Since the band released their 2017 EP Destroyers, a release that cemented Ramonda Hammer as a tentpole act in L.A.’s surging community of woman- and queer-fronted bands, Davis struggled to come to terms with her codependency, fought against her own overwhelming over-analysis, and got into her first queer relationship. The result is an album that’s bruising, cathartic, searching, and ultimately therapeutic. The quartet – Davis on vocals and guitar, Justin Geter on guitar, Andy Hengl on bass and Mark Edwards on drums – has never sounded more powerful, providing a muscular frame for Davis’s cutting observations on her own life. Featuring production by Alex Newport (At The Drive In, Bloc Party), I Never Wanted Company is a triumphant return for Ramonda Hammer.

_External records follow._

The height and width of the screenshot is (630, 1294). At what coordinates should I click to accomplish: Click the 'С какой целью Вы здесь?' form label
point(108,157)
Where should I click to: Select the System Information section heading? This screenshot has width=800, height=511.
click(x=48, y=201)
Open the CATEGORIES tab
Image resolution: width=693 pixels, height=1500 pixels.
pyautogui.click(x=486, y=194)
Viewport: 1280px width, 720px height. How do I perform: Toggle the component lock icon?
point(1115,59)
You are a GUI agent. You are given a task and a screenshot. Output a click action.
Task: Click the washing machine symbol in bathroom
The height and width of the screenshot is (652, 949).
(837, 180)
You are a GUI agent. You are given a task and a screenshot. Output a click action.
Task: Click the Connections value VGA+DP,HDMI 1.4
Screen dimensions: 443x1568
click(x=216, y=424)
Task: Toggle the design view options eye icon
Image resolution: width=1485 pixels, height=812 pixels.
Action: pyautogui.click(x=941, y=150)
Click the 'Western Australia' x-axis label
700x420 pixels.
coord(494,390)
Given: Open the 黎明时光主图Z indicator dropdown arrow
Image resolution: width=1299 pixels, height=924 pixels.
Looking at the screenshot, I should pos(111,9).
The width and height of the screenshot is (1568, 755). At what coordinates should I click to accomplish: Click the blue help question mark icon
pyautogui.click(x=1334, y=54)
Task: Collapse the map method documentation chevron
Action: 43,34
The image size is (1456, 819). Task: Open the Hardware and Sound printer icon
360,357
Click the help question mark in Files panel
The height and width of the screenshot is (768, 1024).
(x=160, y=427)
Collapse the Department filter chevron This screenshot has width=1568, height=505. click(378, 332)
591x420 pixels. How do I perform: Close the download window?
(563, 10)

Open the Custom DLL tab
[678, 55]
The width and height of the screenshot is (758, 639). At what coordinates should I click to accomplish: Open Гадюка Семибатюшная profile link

“No one is coming! No one!” Davis wails at the end of lead single “Hoax”. On its face, it’s a bleak and almost nihilistic statement – but for her, it’s a call to independence. In the same vain on “Relativity”, she muses, “I want to love myself the most, and still get fucked by you the most.” Meanwhile, “Better View” finds Davis learning the nature of a relationship with a non-binary partner. With her trademark sass, she says “I adore you better when we’re talking shit outside,” and then adds, “and you ignore the effort when I’m on my knees.” Similarly on the waltz “A Dramatization,” Davis sings, “I did a hard thing, but you don’t get hard now.” Davis explains: “Those are pretty sexual things. I don’t write lyrics about sex too much, but it’s an important part of attraction, understanding identity, and the difference between hetero and queer relationships – especially a queer relationship with a person who doesn’t identify with the body they were born into.”

I Never Wanted Company is clearly a document of a songwriter and a band refining a true and honest sound. Ramonda Hammer’s sound has become central to a burgeoning L.A. scene the band helped build over the last few years, a scene which in turn has begun launching its bands onto the national stage. But it’s also a personal document for Davis, and one she hopes to offer as a guide to people who want to take better control over their own lives and emotions. “I’m an anxious person,” Davis says. “It helps me to play loud rock music with gritty sounds and brash lyrics. Sometimes you need to scream to wake up.”